=== WHAT IS EXPECTED ===
A word-for-word copy of the lines from the one holding "This screenshot has width=1024, height=878." through the final line of the records below is the only output asked for.

━━ RECORD EXCERPTS ━━

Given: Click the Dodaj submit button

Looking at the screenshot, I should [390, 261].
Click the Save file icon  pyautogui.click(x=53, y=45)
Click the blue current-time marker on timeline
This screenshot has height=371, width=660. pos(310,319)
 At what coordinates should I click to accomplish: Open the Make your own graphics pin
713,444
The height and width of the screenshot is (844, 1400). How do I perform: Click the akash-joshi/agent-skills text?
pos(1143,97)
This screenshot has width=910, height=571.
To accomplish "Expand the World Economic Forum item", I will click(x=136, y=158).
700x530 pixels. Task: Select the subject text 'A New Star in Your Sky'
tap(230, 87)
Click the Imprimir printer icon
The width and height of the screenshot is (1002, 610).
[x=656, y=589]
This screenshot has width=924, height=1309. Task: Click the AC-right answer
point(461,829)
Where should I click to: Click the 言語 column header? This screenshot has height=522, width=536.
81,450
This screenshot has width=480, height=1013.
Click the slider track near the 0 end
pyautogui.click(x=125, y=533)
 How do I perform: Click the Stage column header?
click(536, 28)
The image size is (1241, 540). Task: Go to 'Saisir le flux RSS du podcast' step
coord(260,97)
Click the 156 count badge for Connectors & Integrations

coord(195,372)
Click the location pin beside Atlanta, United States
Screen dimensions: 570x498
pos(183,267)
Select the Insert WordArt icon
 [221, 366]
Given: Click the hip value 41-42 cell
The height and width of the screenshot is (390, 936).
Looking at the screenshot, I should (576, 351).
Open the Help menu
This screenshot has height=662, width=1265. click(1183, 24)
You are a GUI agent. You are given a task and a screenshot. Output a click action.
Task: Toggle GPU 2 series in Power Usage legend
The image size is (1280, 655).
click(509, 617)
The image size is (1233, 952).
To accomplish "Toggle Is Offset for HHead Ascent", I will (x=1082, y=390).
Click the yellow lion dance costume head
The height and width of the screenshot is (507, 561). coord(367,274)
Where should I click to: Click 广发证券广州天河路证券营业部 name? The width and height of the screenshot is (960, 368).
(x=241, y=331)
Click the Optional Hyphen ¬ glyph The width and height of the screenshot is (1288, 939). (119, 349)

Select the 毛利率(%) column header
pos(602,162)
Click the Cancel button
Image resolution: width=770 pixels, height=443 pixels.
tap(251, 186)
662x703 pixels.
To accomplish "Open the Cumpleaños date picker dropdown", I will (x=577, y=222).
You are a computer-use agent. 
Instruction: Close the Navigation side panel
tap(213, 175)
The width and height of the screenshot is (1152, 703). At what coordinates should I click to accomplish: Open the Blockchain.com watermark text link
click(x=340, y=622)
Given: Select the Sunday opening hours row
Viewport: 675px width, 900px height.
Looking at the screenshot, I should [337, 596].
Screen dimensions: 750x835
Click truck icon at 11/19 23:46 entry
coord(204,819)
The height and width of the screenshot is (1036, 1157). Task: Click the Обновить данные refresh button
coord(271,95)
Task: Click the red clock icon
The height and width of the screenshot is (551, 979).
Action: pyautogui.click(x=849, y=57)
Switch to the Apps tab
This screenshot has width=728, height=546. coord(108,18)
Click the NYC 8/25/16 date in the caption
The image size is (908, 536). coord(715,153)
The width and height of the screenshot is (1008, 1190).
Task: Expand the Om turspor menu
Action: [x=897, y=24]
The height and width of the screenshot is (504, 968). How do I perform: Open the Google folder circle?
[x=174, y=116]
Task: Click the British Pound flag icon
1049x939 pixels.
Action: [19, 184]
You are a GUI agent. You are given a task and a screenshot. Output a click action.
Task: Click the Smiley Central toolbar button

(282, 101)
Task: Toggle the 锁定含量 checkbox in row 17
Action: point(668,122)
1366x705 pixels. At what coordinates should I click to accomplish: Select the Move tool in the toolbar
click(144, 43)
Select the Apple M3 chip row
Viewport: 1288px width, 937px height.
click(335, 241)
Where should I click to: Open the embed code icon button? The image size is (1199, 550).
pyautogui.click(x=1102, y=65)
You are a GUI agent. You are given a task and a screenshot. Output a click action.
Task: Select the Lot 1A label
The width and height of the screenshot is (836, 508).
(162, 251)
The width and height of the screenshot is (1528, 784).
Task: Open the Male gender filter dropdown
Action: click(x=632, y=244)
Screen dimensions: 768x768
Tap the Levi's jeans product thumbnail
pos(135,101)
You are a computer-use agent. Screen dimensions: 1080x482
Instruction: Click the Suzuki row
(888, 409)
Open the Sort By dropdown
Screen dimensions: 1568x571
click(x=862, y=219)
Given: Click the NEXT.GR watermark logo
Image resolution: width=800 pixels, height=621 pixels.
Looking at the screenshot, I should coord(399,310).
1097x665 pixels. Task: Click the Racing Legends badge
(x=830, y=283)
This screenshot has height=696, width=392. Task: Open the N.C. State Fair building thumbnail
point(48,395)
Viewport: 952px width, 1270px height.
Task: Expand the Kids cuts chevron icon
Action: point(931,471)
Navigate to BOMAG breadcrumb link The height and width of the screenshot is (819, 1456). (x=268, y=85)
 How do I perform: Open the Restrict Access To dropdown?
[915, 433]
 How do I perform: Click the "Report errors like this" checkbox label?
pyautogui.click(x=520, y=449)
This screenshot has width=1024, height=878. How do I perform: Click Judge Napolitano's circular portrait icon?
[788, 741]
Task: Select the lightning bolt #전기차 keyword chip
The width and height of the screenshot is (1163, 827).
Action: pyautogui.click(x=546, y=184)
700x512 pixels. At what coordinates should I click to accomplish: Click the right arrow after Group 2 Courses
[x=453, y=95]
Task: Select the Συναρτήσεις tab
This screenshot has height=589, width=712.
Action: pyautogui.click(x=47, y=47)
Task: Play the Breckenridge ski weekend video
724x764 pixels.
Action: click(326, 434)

━━━

=== ANSWER FOR THIS EXERCISE ===
This screenshot has width=1024, height=878. How do I perform: Click Judge Napolitano's circular portrait icon?
[788, 741]
Task: Select the lightning bolt #전기차 keyword chip
The width and height of the screenshot is (1163, 827).
Action: pyautogui.click(x=546, y=184)
700x512 pixels. At what coordinates should I click to accomplish: Click the right arrow after Group 2 Courses
[x=453, y=95]
Task: Select the Συναρτήσεις tab
This screenshot has height=589, width=712.
Action: pyautogui.click(x=47, y=47)
Task: Play the Breckenridge ski weekend video
724x764 pixels.
Action: click(326, 434)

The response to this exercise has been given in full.